(Provided text):
— BEGIN —

Figure 1: Atari Breakout game. Image credit: DeepMind.

Suppose you want to teach a neural network to play this game. Input to your network would be screen images, and output would be three actions: left, right or fire (to launch the ball). It would make sense to treat it as a classification problem – for each game screen you have to decide, whether you should move left, right or press fire. Sounds straightforward? Sure, but then you need training examples, and a lots of them. Of course you could go and record game sessions using expert players, but that’s not really how we learn. We don’t need somebody to tell us a million times which move to choose at each screen. We just need occasional feedback that we did the right thing and can then figure out everything else ourselves.

This is the task reinforcement learning tries to solve. Reinforcement learning lies somewhere in between supervised and unsupervised learning. Whereas in supervised learning one has a target label for each training example and in unsupervised learning one has no labels at all, in reinforcement learning one has sparse and time-delayed labels – the rewards. Based only on those rewards the agent has to learn to behave in the environment.

While the idea is quite intuitive, in practice there are numerous challenges. For example when you hit a brick and score a reward in the Breakout game, it often has nothing to do with the actions (paddle movements) you did just before getting the reward. All the hard work was already done, when you positioned the paddle correctly and bounced the ball back. This is called the credit assignment problem – i.e., which of the preceding actions were responsible for getting the reward and to what extent.

Once you have figured out a strategy to collect a certain number of rewards, should you stick with it or experiment with something that could result in even bigger rewards? In the above Breakout game a simple strategy is to move to the left edge and wait there. When launched, the ball tends to fly left more often than right and you will easily score on about 10 points before you die. Will you be satisfied with this or do you want more? This is called the explore-exploit dilemma – should you exploit the known working strategy or explore other, possibly better strategies.

— END —

(List of tasks):
1. Quote the passage on reinforcement learning word for word, starting with "Suppose you want" and going on through "everything else ourselves.".
2. Continue the passage on reinforcement learning, picking up right after its final sentence.

(Record extracts):
— BEGIN —

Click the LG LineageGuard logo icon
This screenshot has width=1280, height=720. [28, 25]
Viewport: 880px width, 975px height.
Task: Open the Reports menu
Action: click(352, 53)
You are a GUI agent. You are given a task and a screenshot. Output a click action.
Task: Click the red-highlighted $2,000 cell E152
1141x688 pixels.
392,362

— END —

(Expected outputs):
1.
Suppose you want to teach a neural network to play this game. Input to your network would be screen images, and output would be three actions: left, right or fire (to launch the ball). It would make sense to treat it as a classification problem – for each game screen you have to decide, whether you should move left, right or press fire. Sounds straightforward? Sure, but then you need training examples, and a lots of them. Of course you could go and record game sessions using expert players, but that’s not really how we learn. We don’t need somebody to tell us a million times which move to choose at each screen. We just need occasional feedback that we did the right thing and can then figure out everything else ourselves.

2.
Reinforcement learning is an important model of how we (and all animals in general) learn. Praise from our parents, grades in school, salary at work – these are all examples of rewards. Credit assignment problems and exploration-exploitation dilemmas come up every day both in business and in relationships. That’s why it is important to study this problem, and games form a wonderful sandbox for trying out new approaches.

# Markov Decision Process

Now the question is, how do you formalize a reinforcement learning problem, so that you can reason about it? The most common method is to represent it as a Markov decision process.

Suppose you are an agent, situated in an environment (e.g. Breakout game). The environment is in a certain state (e.g. location of the paddle, location and direction of the ball, existence of every brick and so on). The agent can perform certain actions in the environment (e.g. move the paddle to the left or to the right). These actions sometimes result in a reward (e.g. increase in score). Actions transform the environment and lead to a new state, where the agent can perform another action, and so on. The rules for how you choose those actions are called policy. The environment in general is stochastic, which means the next state may be somewhat random (e.g. when you lose a ball and launch a new one, it goes towards a random direction).

Figure 2: Left: reinforcement learning problem. Right: Markov decision process. Image credit: Wikipedia.

The set of states and actions, together with rules for transitioning from one state to another and for getting rewards, make up a Markov decision process. One episode of this process (e.g. one game) forms a finite sequence of states, actions and rewards:

$$s_0, a_0, r_1, s_1, a_1, r_2, s_2, …, s_{n-1}, a_{n-1}, r_n, s_n$$

Here $$s_i$$ represents the state, $$a_i$$ is the action and $$r_{i+1}$$ is the reward after performing the action. The episode ends with terminal state $$s_n$$ (e.g. “game over” screen). A Markov decision process relies on the Markov assumption, that the probability of the next state $$s_{i+1}$$ depends only on current state $$s_i$$ and performed action $$a_i$$, but not on preceding states or actions.

# Discounted Future Reward

To perform well in long-term, we need to take into account not only the immediate rewards, but also the future awards we are going to get. How should we go about that?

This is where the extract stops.